Thanks for putting this together!

Wouldn’t this on the first attempt retry immediately? Perhaps attempt + 1 or just a fixed value sleep would work?

The other input on

for attempt in range(MAX_PEBBLE_RETRIES):
    try:
        container.replan()
        break
    except ops.pebble.ConnectionError:
        time.sleep(PEBBLE_RETRY_DELAY * attempt)
else:
    event.defer()
    return

is that on the last execution of the loop, if things are still not working, the sleep is invoked again before calling event.defer() without retrying. So the code pays the price of a sleep without getting the benefit of another retry. There are a few ways to address that (e.g., just doing another replan before defer and doing the defer in the exception block or not doing the sleep on the last run of the loop. I haven’t seen any clean solutions for that problem though

jdkandersson · 26 February 2024 06:31

This is asking for an infinite loop . Perhaps put the exit condition in the while loop to reduce the chance that the exit condition check is never reached?

jdkandersson · 26 February 2024 06:35

Personally I would find this confusing. During a code review in a PR, e.g., when introducing a new hook or making a modification to that hook this part of the code might not get changed so it’s not part of the PR. It wouldn’t be obvious that a retry is being added to this call. Perhaps it would be more explicit to add this wrapper on each function call?

ppasotti · 26 February 2024 08:12

What if… we bake this retry behaviour into ops, and get rid of ‘can_connect’ altogether? What’s the use case for can_connect after all?

tony-meyer · 7 March 2024 08:43

Ah, indeed. I originally had an exponential retry period, and we switched it over to this, but indeed it should always be at least one. For the purpose of the example, a fixed period is probably also fine.

True. An if around the sleep is probably clean enough. Or a do/while style loop with while True .

I personally don’t mind while True loops in Python, as long as they are short and clearly will exit. For generic code, though, you're probably right and it would be better to be safe. It's a little tricky because if the loop does reach the limit the intention is to raise the last ConnectionError, so a while attempt < MAX_PEBBLE_RETRIES` would have to raise a fresh exception or simply be a safety guard. I’ll work on it.

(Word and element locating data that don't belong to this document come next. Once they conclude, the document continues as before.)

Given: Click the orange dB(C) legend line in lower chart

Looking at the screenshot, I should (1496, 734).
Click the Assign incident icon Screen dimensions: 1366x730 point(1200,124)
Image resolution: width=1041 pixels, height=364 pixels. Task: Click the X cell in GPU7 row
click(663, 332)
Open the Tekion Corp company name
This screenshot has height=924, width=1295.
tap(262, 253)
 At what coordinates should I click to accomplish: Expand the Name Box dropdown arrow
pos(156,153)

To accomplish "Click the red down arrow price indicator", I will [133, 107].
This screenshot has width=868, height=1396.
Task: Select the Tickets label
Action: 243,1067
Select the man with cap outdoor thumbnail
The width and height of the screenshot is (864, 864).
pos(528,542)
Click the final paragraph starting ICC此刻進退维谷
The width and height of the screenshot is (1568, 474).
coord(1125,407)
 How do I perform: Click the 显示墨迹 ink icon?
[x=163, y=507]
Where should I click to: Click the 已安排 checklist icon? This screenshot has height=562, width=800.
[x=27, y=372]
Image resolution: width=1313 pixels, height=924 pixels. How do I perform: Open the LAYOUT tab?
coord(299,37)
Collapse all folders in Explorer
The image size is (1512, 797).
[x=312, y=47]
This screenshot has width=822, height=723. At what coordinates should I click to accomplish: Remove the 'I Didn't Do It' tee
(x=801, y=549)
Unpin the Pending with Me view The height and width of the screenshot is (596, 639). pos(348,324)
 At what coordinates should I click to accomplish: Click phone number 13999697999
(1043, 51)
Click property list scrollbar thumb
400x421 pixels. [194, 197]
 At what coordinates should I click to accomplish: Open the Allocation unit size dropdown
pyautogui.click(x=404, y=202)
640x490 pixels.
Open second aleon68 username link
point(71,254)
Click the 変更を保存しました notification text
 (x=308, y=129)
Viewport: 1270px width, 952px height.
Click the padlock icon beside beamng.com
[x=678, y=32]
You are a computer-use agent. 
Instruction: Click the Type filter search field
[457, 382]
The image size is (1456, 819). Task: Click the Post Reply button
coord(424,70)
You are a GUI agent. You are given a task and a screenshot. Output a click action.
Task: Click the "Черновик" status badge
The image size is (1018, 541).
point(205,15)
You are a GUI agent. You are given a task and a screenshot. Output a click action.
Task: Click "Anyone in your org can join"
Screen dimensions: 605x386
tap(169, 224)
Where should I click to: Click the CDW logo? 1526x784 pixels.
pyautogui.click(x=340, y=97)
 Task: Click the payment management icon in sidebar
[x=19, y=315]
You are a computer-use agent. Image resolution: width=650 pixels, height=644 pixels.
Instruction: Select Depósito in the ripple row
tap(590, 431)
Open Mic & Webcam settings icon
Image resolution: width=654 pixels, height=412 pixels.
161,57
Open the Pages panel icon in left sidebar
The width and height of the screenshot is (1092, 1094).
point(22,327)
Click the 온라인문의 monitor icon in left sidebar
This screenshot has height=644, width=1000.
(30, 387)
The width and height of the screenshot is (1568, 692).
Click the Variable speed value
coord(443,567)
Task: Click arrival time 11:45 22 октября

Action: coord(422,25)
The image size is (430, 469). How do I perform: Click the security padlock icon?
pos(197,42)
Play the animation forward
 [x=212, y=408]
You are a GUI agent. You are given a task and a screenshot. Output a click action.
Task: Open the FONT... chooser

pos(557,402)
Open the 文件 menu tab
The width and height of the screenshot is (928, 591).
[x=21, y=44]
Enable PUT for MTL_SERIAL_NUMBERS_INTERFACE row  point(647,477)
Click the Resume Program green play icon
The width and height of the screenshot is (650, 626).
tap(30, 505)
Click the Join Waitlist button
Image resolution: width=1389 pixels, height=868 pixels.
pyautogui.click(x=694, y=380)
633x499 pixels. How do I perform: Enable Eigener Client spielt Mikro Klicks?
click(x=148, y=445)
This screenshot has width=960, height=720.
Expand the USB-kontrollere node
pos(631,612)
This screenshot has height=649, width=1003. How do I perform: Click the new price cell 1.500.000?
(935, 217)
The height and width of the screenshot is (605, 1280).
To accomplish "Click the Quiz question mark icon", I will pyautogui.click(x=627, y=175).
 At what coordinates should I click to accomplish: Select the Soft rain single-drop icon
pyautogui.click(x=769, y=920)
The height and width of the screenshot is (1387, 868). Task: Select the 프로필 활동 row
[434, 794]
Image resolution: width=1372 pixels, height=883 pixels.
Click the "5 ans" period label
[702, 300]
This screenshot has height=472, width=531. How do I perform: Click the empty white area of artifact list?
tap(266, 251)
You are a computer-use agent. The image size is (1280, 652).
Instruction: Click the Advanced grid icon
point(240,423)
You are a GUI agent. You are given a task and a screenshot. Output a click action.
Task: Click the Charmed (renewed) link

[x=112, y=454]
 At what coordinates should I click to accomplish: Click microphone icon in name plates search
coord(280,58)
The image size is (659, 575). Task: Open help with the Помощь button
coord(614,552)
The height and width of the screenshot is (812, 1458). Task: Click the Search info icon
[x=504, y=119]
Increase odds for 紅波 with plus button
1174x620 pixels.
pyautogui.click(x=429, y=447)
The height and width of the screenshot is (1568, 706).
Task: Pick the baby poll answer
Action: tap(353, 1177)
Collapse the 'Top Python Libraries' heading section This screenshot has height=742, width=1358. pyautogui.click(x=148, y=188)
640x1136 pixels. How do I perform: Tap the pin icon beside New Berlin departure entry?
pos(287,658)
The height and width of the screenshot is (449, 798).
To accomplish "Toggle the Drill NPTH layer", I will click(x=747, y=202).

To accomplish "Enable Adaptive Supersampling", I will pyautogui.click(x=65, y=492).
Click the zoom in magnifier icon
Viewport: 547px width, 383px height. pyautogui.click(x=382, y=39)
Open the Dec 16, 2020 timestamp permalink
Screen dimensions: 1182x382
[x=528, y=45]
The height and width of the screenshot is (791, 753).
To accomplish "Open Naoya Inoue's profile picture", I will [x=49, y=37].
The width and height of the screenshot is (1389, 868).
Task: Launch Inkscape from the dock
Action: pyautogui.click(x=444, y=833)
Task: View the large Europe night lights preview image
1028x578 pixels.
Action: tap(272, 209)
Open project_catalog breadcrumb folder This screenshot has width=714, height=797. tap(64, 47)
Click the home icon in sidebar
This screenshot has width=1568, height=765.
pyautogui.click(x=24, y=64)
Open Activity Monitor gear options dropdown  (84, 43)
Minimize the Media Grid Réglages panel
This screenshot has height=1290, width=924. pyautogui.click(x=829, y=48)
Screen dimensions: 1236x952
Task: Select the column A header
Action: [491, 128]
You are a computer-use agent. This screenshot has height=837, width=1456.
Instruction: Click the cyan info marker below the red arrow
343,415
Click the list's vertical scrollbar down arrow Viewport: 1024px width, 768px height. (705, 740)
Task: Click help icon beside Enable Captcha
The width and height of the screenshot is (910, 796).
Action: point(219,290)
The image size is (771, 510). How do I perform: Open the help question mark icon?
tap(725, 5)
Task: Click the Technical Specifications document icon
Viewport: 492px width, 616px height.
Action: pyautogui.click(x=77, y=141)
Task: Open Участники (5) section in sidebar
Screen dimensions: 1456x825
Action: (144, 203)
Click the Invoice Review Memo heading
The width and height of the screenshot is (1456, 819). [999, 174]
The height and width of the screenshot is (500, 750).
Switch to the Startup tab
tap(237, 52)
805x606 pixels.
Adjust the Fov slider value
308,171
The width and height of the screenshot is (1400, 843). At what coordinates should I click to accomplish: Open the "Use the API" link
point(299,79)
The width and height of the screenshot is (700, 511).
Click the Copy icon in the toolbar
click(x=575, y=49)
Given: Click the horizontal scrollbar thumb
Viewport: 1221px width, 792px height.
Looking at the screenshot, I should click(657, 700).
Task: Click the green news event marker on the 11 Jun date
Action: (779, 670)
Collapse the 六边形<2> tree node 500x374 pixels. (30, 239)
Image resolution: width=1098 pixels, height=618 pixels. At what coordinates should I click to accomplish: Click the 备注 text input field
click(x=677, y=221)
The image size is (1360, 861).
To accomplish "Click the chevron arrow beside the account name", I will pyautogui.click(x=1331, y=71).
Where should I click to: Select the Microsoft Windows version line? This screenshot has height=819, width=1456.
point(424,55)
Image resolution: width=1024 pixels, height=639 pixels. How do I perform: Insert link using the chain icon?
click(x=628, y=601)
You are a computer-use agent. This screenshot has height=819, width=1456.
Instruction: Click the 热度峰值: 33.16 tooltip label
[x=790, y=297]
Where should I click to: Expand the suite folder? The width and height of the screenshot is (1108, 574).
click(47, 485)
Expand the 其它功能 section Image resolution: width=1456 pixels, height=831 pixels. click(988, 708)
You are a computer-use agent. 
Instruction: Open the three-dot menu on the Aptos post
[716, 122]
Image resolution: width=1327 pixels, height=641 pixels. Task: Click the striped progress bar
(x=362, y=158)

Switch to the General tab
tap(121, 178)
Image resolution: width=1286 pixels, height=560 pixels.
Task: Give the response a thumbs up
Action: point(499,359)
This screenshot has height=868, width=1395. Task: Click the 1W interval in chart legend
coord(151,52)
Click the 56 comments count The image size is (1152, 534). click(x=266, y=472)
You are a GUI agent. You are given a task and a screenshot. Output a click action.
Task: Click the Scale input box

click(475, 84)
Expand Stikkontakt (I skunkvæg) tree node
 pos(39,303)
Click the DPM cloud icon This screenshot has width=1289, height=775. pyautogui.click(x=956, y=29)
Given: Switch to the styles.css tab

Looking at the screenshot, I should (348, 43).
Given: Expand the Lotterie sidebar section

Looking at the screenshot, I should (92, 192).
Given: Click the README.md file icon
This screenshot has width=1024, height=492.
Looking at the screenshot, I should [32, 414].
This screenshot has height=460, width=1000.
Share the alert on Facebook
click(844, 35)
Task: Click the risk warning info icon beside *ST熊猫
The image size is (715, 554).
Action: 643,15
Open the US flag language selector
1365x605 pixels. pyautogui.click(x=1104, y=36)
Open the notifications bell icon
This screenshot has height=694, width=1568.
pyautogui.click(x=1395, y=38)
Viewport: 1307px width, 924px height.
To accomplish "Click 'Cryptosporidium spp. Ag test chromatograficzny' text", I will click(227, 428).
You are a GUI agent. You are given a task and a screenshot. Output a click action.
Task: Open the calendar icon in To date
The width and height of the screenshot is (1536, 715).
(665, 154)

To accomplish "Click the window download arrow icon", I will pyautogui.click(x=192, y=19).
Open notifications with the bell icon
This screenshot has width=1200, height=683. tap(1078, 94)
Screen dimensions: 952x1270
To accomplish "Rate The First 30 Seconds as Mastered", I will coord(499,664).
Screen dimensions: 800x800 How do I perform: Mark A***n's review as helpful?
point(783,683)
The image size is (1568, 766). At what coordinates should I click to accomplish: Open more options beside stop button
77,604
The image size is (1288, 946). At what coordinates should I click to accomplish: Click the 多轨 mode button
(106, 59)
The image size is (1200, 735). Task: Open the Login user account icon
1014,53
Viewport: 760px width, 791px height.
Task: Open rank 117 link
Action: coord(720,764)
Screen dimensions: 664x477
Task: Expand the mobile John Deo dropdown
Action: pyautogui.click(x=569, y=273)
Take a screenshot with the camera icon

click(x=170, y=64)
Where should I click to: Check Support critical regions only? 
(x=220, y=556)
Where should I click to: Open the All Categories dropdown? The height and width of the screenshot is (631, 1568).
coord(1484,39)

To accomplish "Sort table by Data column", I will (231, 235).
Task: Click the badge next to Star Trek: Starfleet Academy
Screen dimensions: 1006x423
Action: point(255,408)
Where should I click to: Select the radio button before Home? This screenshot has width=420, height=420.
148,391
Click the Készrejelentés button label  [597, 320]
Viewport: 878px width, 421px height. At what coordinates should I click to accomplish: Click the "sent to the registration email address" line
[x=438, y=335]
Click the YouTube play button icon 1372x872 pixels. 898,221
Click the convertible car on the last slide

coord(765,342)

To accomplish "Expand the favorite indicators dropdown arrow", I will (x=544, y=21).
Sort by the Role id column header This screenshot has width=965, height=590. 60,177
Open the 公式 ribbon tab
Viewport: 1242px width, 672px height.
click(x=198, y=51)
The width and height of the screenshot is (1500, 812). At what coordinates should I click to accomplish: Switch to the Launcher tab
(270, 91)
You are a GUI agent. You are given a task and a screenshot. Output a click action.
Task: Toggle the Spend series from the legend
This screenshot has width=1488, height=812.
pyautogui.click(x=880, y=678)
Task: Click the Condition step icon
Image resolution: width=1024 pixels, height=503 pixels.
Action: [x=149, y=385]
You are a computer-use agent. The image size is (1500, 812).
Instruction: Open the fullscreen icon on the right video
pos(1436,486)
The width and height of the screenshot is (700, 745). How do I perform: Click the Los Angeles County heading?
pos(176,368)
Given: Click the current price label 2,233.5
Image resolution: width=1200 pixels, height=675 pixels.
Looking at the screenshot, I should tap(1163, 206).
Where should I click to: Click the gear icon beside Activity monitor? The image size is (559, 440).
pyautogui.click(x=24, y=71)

Yes, that probably is better, and closer to what I would naturally write (and if you’re going to use something like tenacity then it’s probably just decorating the method appropriately, and making sure that’s fairly self-contained.

I would quite like to do this, at least optionally (which is one reason that the example decorates the container methods). @benhoyt what’s your opinion on that?

I struggle to find a use-case. Even in a point-in-time check like a collect-status handler, I think you generally ought to be checking that the container is in the condition you expect (e.g. a service is running, a config file exists) rather than just checking that Pebble responds.

ppasotti · 7 March 2024 11:14

exactly. If pebble can’t connect, then all else is basically pointless as you have no workload to configure. So It’d make sense for me to wrap all pebble interactions in a tenacious call by opt-in/out default

benhoyt · 7 March 2024 19:07

What if… we bake this retry behaviour into ops

I would quite like to do this, at least optionally (which is one reason that the example decorates the container methods). @benhoyt what’s your opinion on that?

I’m not opposed to it, as long as it’s not too long a timeout or too many retries. We could keep the low-level pebble.py Client methods non-retrying, and make the higher-level model.Container methods retrying. I guess I’d also want to think through further when this can happen, and if retrying is always the right thing to do.

tony-meyer · 7 March 2024 23:47

Opened an ops issue to keep track of this (and hopefully take action at some point).